• SELECTED PASSAGE:
Jakarta  /  Fri, March 31, 2017  /  09:44 am
How Panji met Genji in Tokyo

Work of art: Eddy Susanto's work Genji and Panji, shown at the recent Tokyo Art Fair, infuses the Japanese story of Genji with that of the Javanese saga of Panji. (Andonowati/File)

The phenomenon of the Javanese script on the canvases of Eddy Susanto has been a tool for unifying cultures from the farthest corners of the eastern and western hemispheres.

Such is again reinforced in his work for the Tokyo Art Fair, which was held from March 17-19. Infusing the Japanese story of Genji with that of the Javanese saga of Panji, Eddy Susanto fused the identical characters into one by using the narrative of Panji in Javanese script to shape the Genji figures on canvas. A history and literature freak, Eddy found that the Panji story from his native Java has features similar to the Japanese Genji story. Although he found it intriguing that both sagas narrate identical lives of pleasure, love, life and adventure, he insisted the tales go beyond love stories — they involve heroic incidents and elements of ethical value.

• SUPPLIED INFORMATION:
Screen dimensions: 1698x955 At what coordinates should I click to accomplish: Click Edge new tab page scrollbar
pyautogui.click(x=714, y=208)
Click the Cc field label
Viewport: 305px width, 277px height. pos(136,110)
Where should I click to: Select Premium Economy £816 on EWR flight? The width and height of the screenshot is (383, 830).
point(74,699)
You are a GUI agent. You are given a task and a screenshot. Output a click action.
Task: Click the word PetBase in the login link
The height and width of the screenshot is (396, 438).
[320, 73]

==

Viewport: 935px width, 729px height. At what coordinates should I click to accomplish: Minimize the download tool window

• REQUIRED TASK A: The article on Eddy Susanto's Tokyo Art Fair work says both sagas narrate identical lives of several things. List them all.
• REQUIRED TASK B: Copy out, word for word, the part of the rows that opens with the line containing "Screen dimensions: 1698x955" and closes with the line containing "Viewport: 305px width, 277px".
The article and the rows have nothing to do with each other.

• WRITTEN ANSWER A:
pleasure
love
life
adventure

• WRITTEN ANSWER B:
Screen dimensions: 1698x955 At what coordinates should I click to accomplish: Click Edge new tab page scrollbar
pyautogui.click(x=714, y=208)
Click the Cc field label
Viewport: 305px width, 277px height. pos(136,110)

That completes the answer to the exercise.